It’s Music to My Hands
Comments Off“I feel like I was born to do this work.” I can’t tell you how many craniosacral therapists have told me that over the years. It’s as if every experience in their lives led them to that moment when they lightened their touch, melded with another human being, and heard the subtle rhythm of the craniosacral system with their own hands.
Personally, I feel like I was preparing to do this work from the time I was 4 years old. I can remember one specific event in December of 1931. My parents were throwing a holiday party and in walked this guy holding an accordion. The more he played, the more fascinated I became. For days afterward I kept telling my dad, “I want to get a ‘stomach squeezer’ like that.” I didn’t know what the instrument was called, but I sure knew that I liked it.

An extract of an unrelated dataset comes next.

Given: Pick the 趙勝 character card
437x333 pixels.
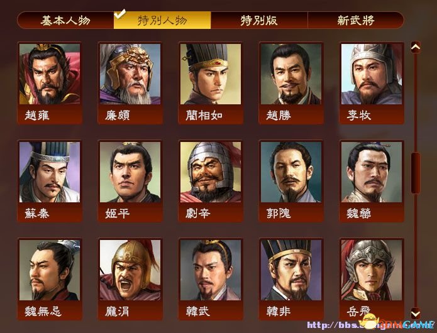Looking at the screenshot, I should coord(291,83).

My dad, who was a very good guy, said, “Johnny, I can’t afford an accordion right now. But we’ll work on it.” True to his word, he did a little research and found out that Wurlitzer was a good name for instruments. So one day he took me to the Wurlitzer store in downtown Detroit. They said they would give me accordion lessons, but I had to be at least 5 years old. Well, my birthday was coming up on February 10, 1932. So I had to wait rather impatiently. But sure enough, when the big day came, my dad gave me an accordion he had rented for three months. He started taking me for lessons every week.
The first couple times I went, I played the way the teacher told me to. Then I realized that I didn’t like the way it sounded, so I started changing the music. The teacher didn’t like that. She would whack me on my fingers with a pencil and say, “Do it the way I told you to.” And I’d reply, “But I like it like this.” Finally she complained to my father. And my father said to me, “I’ll tell you what, Johnny. Downstairs in the basement they sell popular music – three sheets for a dollar. Every time you come down from your music lesson with a gold star, we’ll get you three sheets of songs that you like.”
At 5 years old, that was about the most exciting news I’d ever heard. And you know what we would do? We would sit by the radio together at night and listen for what was popular at the time. Then we would get that sheet music and I’d pick up my accordion and learn how to play it. Eventually, I became good enough that my dad started taking me to parties and other places to entertain. I’d take my accordion and play for sometimes 100 people at a time. The first time we did it, Dad put a little cup beside me. At the end of the night there was about $40 in there. And I thought, “Wow, here I am just a kid, and already I’m a businessman!”
From then on, until my dad died shortly after my 14th birthday, he took me to entertain at least a few times a year. He knew I loved it. But even more than that, I loved the way he believed in me.
As I look back, I can see how tuning into the melody and vibration of music with my hands as a child was preparing me to intuitively sense the therapeutic effects of the craniosacral rhythm years later. Thanks to my dad’s love and support, I also inherited a strong sense of self, which served me well when I was developing CranioSacral Therapy and SomatoEmotional Release (SER) at Michigan State University. There was no real roadmap for this work, especially with SER. My undergrad degree is in psychology and I had always been fascinated with the body/mind complex. But when it came right down to it, when there was emotion trapped in the tissues, I could just hear it with my hands.
Now I tell therapists it’s as simple as this: Lighten your touch, listen with an intention to serve, and trust what you feel. If you can do that, then you’ve got what it takes to be a good craniosacral therapist. Chances are, you’ve had it all along.